Festnahmen und Verfolgung von Oppositionellen, Journalisten, Gewerkschaftern und Flüchtlingen in Kambodscha
11.1.2006
SCHRIFTLICHE ANFRAGE E-0100/06
von Marco Pannella (ALDE) , Emma Bonino (ALDE) , Graham Watson (ALDE) , Jules Maaten (ALDE) und Cecilia Malmström (ALDE)
an die Kommission
In Anbetracht dessen, dass
- —es im Januar 2006 zu einer neuerlichen Repressionswelle durch das Regime von Ministerpräsident Hun Sen gekommen ist, der den Gründer des Kambodschanischen Zentrums für Menschrechte, Kem Sokha, sowie die beiden Menschenrechtsaktivisten Yeng Virak und Pa Nguon unter dem Vorwurf der Verleumdung verhaften ließ;
- —im Dezember 2005 der kambodschanische Parlamentsabgeordnete und Führer der einzigen Oppositionspartei Sam Rainsy in einem Verfahren, das allen rechtsstaatlichen Prinzipien hohnsprach, der Verleumdung beschuldigt und in Abwesenheit zu einer Haftstrafe von 18 Monaten verurteilt wurde;
- —Mam Sonando, Eigentümer und Direktor von „Radio Behive 105“, der einzigen unabhängigen Rundfunkstation Kambodschas, und Rong Chhun, der Führer der Lehrergewerkschaft, im Oktober 2005 ebenfalls wegen Verleumdung verhaftet wurden und nun auf ihren Prozess warten;
- —seit dem 9. August der liberale Abgeordnete Cheam Channy im Gefängnis sitzt, der im Rahmen der von Ministerpräsident Hun Sen betriebenen Kampagne zur Kriminalisierung der Opposition zu einer Freiheitsstrafe von sieben Jahren verurteilt wurde;
- —am 4. August mindestens 74 Asylbewerber aus Vietnam, die der ethnischen Minderheit der Khmer Krom angehören, vom örtlichen UNHCR-Büro der Obhut der kambodschanischen Behörden unterstellt wurden und ihnen nun die Abschiebung nach Vietnam und dort neuerliche Verfolgung drohen;
- —der UNO-Sonderbotschafter Yash Ghai in der „International Herald Tribune“ vom 9. Januar 2005 wörtlich erklärt hat, dass „alle Anzeichen für den Beginn eines totalitären Regimes sprechen“;
- —westliche Botschaften in Kambodscha, Human Rights Watch, die UNPO, Amnesty International und die Transnationale Radikale Partei diese Praktiken und andere Verstöße wie das Zusammenschlagen und die Abschiebung von Angehörigen der Montagnard-Bevölkerung nach Vietnam bisher vergeblich anprangern, während ringsum die Korruption um sich greift und Hun Sen offenkundig weiterhin gegen unterzeichnete internationale Abkommen über Demokratie und Menschenrechte verstößt, obwohl er sehr auf die Hilfe der demokratischen europäischen Länder angewiesen ist¸
ergeben sich die folgenden Fragen an die Kommission:
- —Stuft sie die vorgenannten Ereignisse nicht als offenen Verstoß gegen die in der Allgemeinen Erklärung der Menschenrechte verbrieften demokratischen Prinzipien und grundlegenden Menschrechte im Sinne von Artikel 1 des Kooperationsabkommens zwischen der Europäischen Gemeinschaft und dem Königreich Kambodscha ein?

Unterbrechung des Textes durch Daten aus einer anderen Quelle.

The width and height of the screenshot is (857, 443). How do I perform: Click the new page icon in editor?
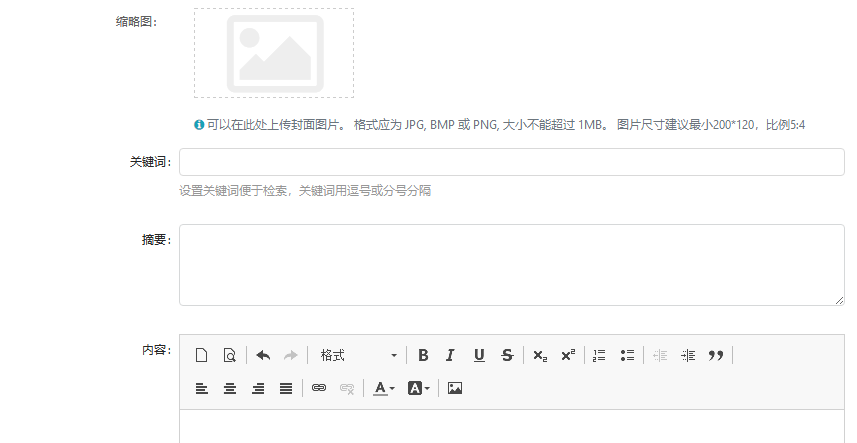pyautogui.click(x=201, y=355)
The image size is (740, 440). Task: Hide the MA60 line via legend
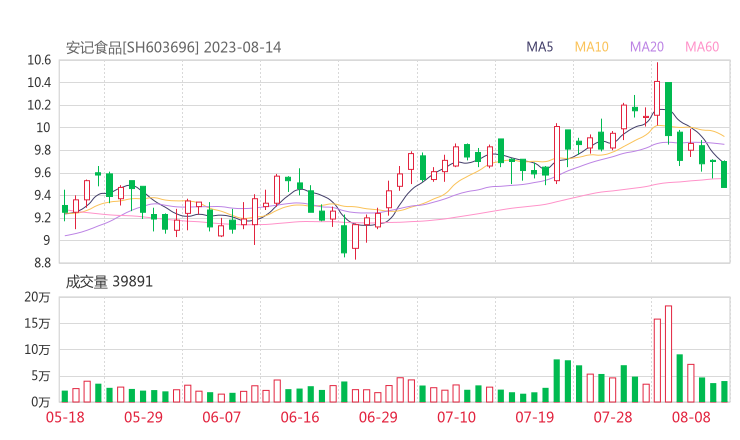tap(702, 47)
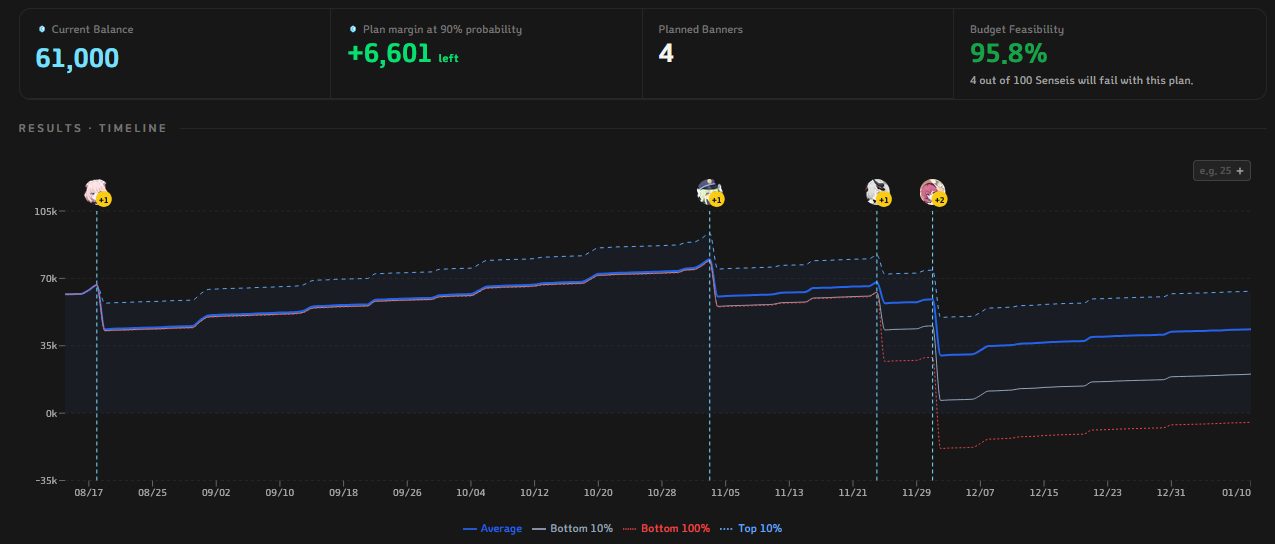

- —Hat sie es nicht versäumt, den Gemischten Ausschuss nach Artikel 14 des Kooperationsabkommens von den vorgenannten Fakten in Kenntnis zu setzen, damit geeignete Maßnahmen zum Schutz des Rechts auf Verteidigung und der Grundfreiheiten der Opposition, der Presse und der anderen Akteure der Zivilgesellschaft in Kambodscha ergriffen werden?